(Collected data entries)

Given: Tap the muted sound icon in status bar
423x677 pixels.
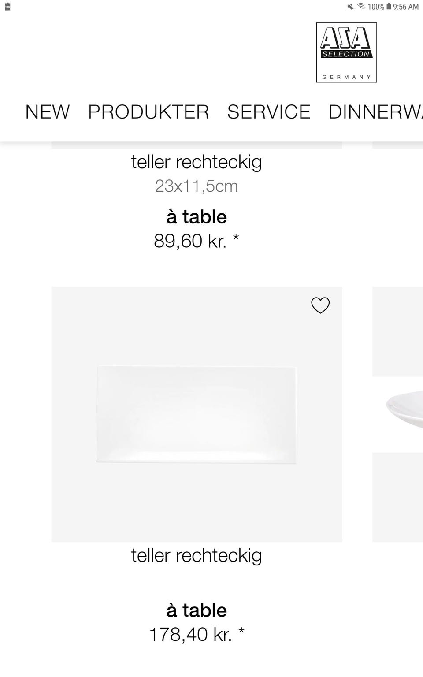Looking at the screenshot, I should click(351, 7).
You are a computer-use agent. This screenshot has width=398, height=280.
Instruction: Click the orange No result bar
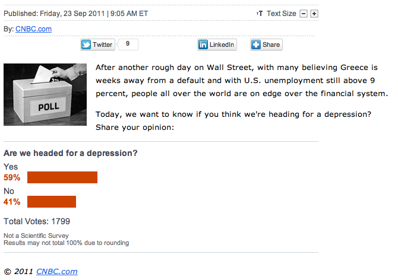(52, 202)
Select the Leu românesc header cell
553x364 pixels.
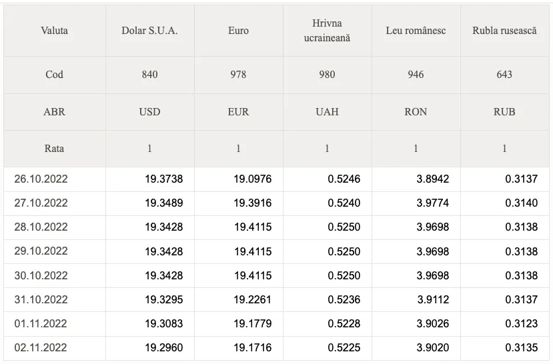416,31
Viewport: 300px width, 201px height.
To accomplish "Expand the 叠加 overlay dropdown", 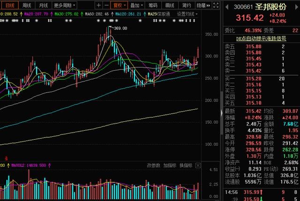I will (x=136, y=5).
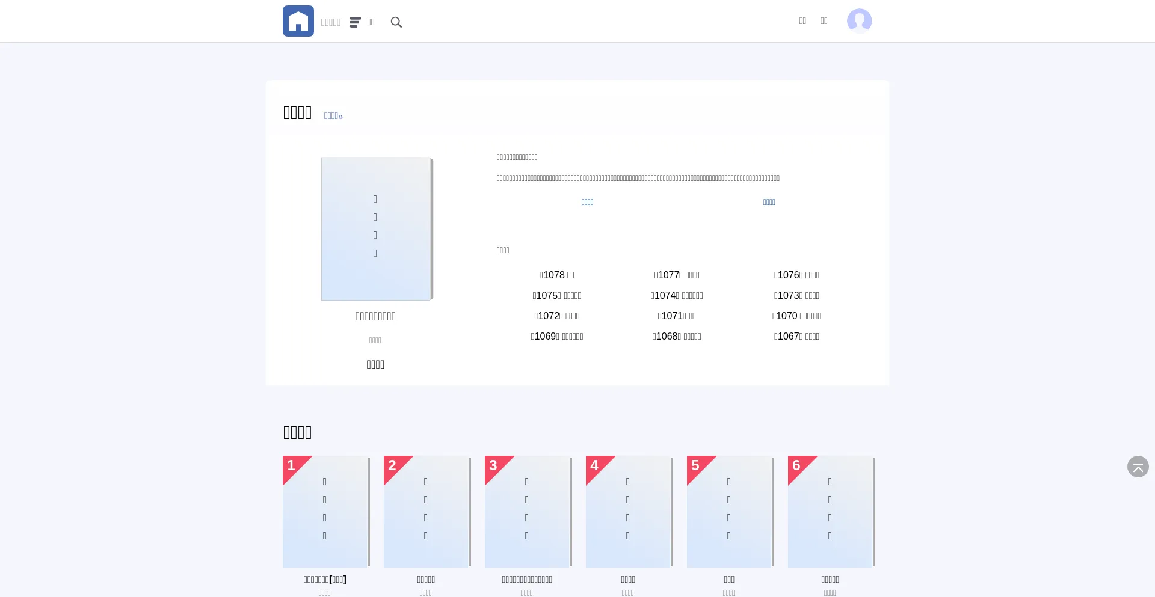Open the user avatar profile icon

pyautogui.click(x=859, y=21)
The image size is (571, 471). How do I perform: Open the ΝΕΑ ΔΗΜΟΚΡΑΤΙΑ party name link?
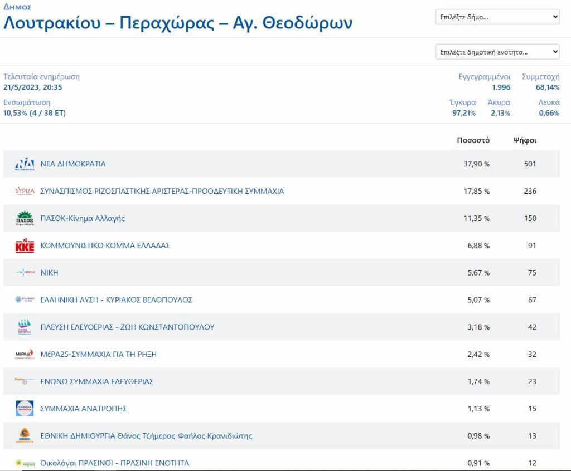pyautogui.click(x=73, y=164)
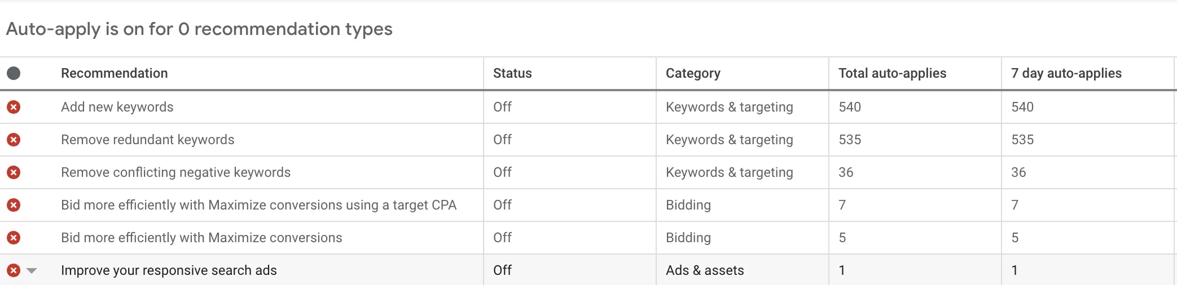Click red X icon beside Remove redundant keywords
1177x285 pixels.
[x=14, y=140]
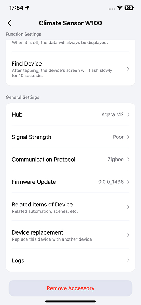Screen dimensions: 141x305
Task: Open the Logs row chevron
Action: (128, 260)

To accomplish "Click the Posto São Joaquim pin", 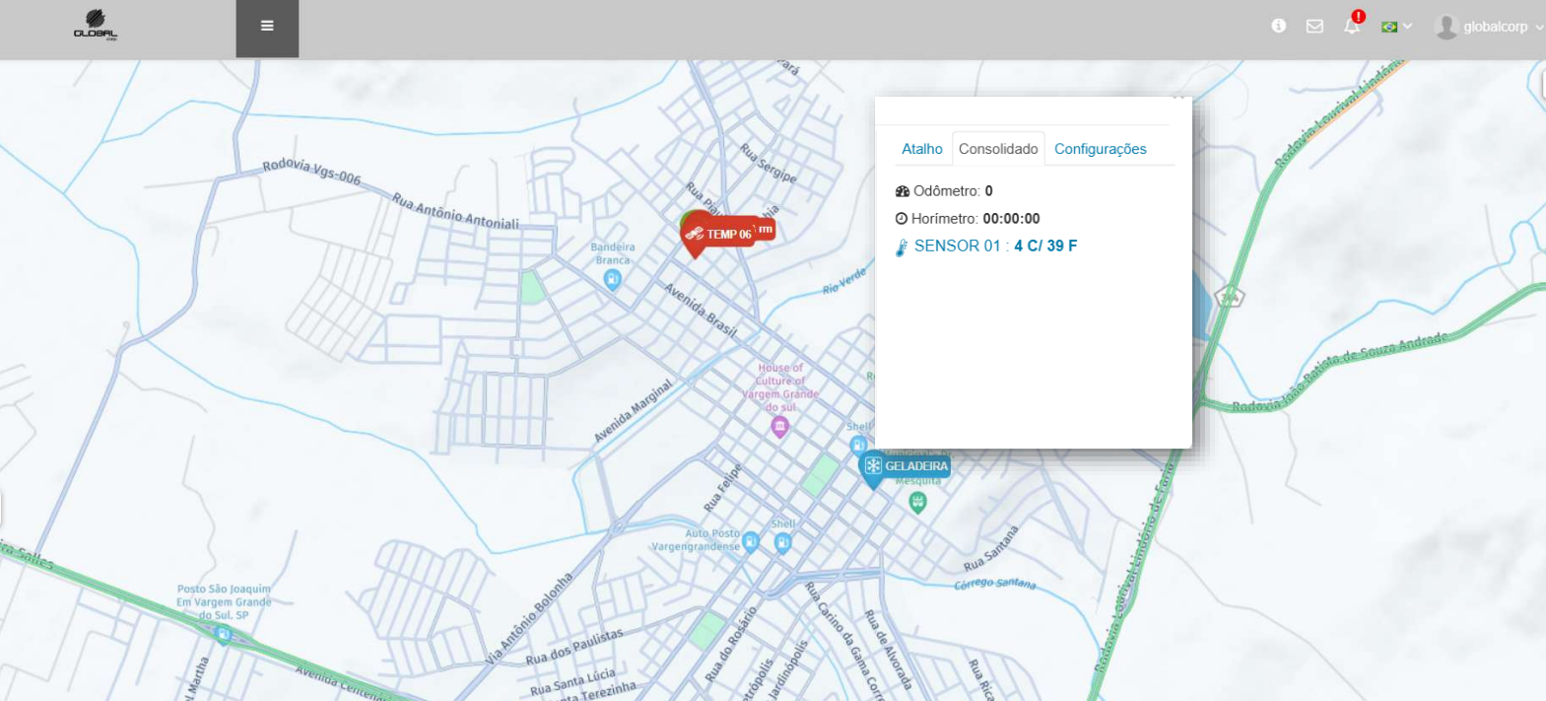I will tap(224, 634).
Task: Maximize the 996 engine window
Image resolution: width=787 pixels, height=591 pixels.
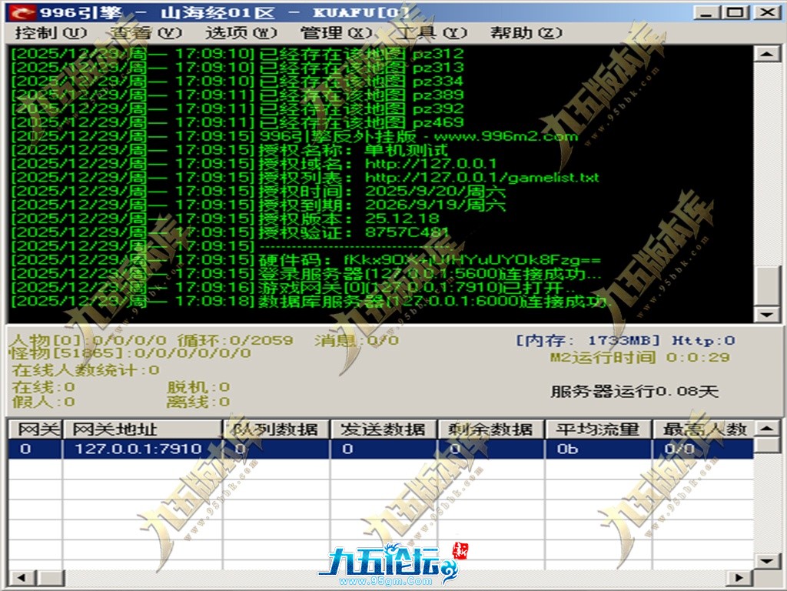Action: click(736, 12)
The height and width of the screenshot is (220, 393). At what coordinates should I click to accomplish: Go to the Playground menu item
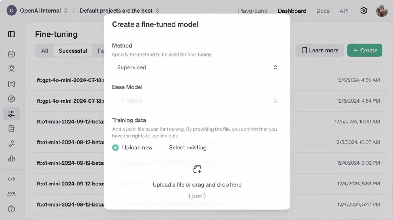click(253, 11)
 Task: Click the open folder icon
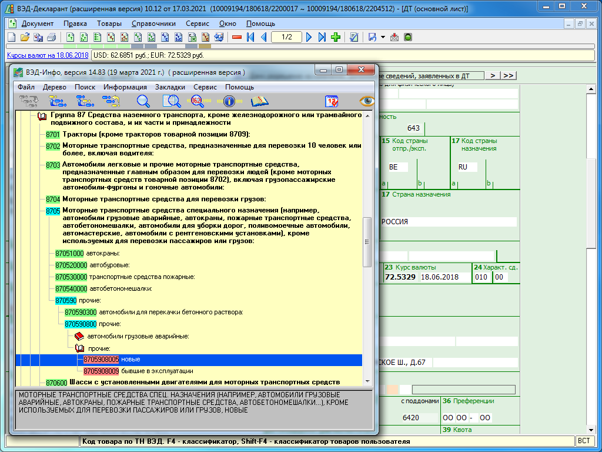(25, 37)
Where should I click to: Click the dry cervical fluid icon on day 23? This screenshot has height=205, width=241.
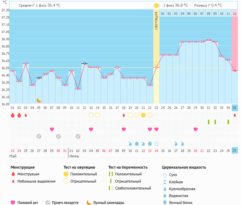click(156, 144)
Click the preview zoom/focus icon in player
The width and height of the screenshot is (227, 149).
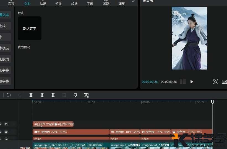coord(216,82)
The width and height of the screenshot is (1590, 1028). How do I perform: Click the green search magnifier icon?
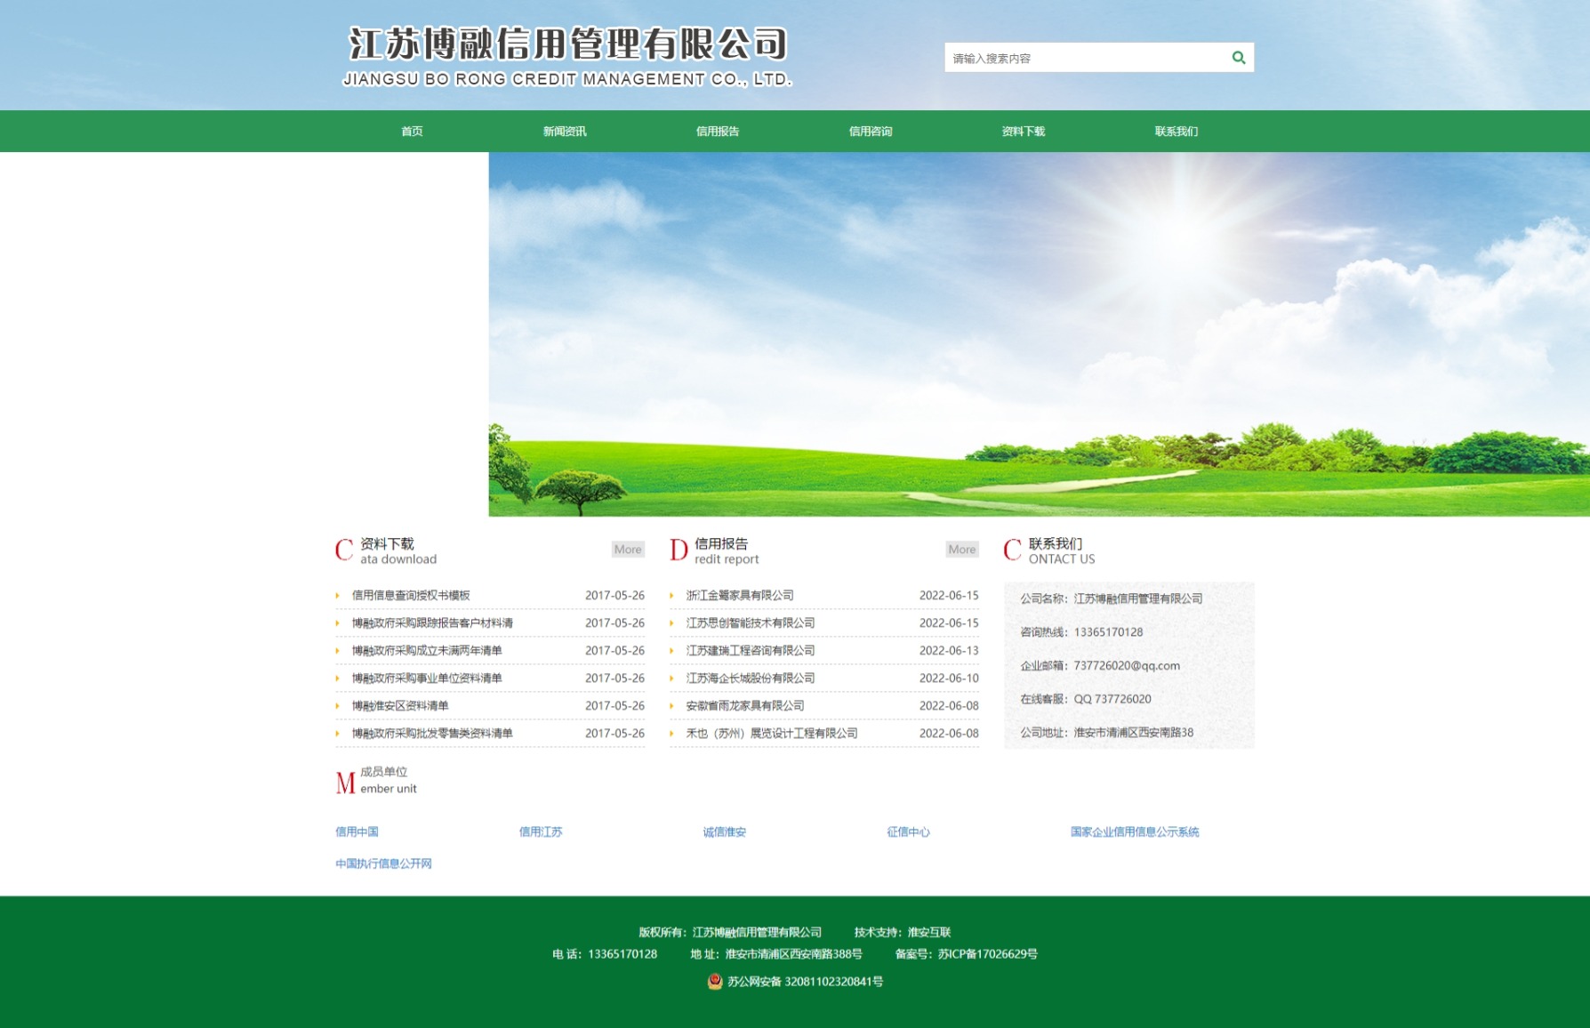point(1238,58)
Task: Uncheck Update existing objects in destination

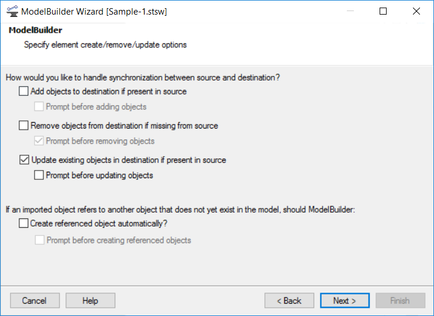Action: pyautogui.click(x=24, y=159)
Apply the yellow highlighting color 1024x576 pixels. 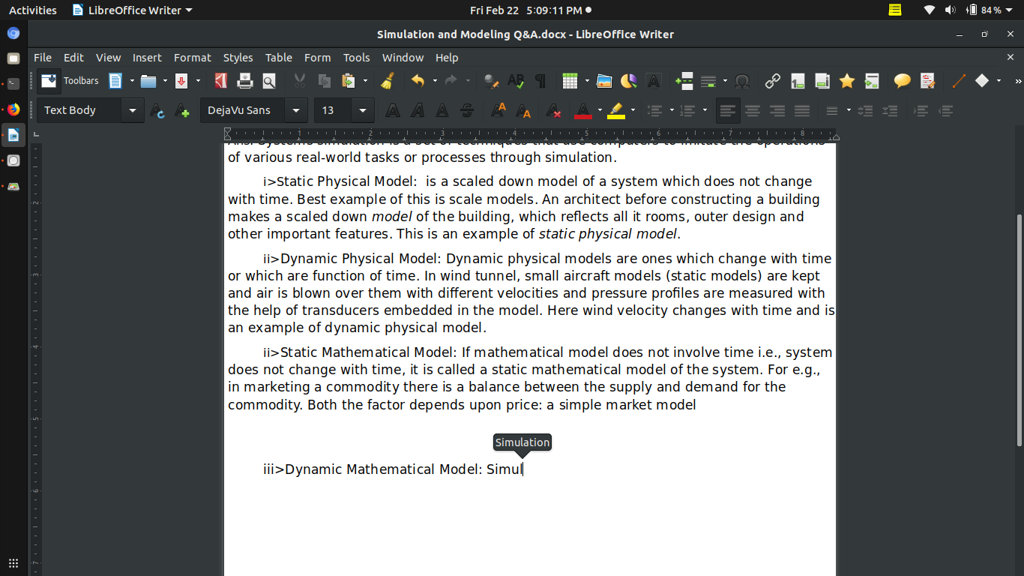(x=616, y=111)
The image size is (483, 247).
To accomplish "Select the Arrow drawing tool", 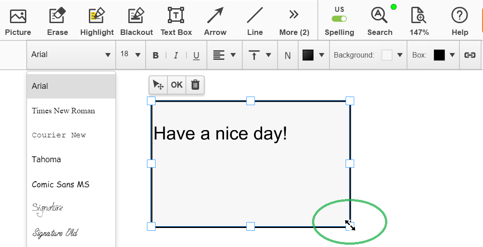I will click(215, 21).
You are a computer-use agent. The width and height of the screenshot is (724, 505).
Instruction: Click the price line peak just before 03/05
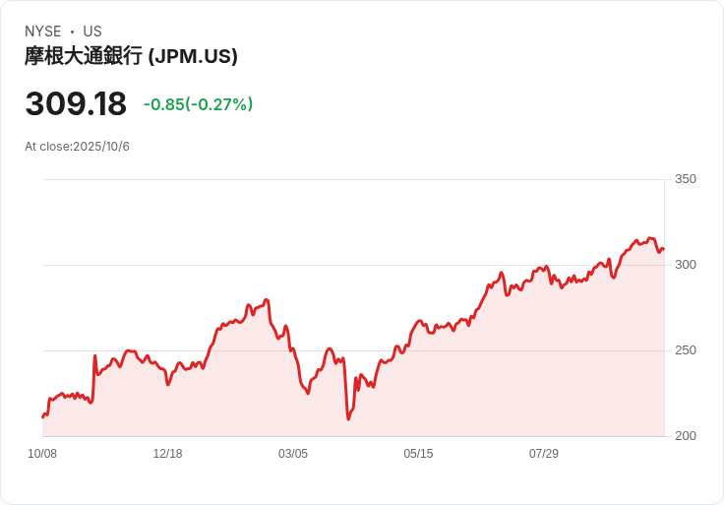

Task to carry out: Which of the lines above include the word "agent"? List those lines.

Solution:
You are a computer-use agent. This screenshot has width=398, height=280.
You are a computer-use agent. The width and height of the screenshot is (724, 505).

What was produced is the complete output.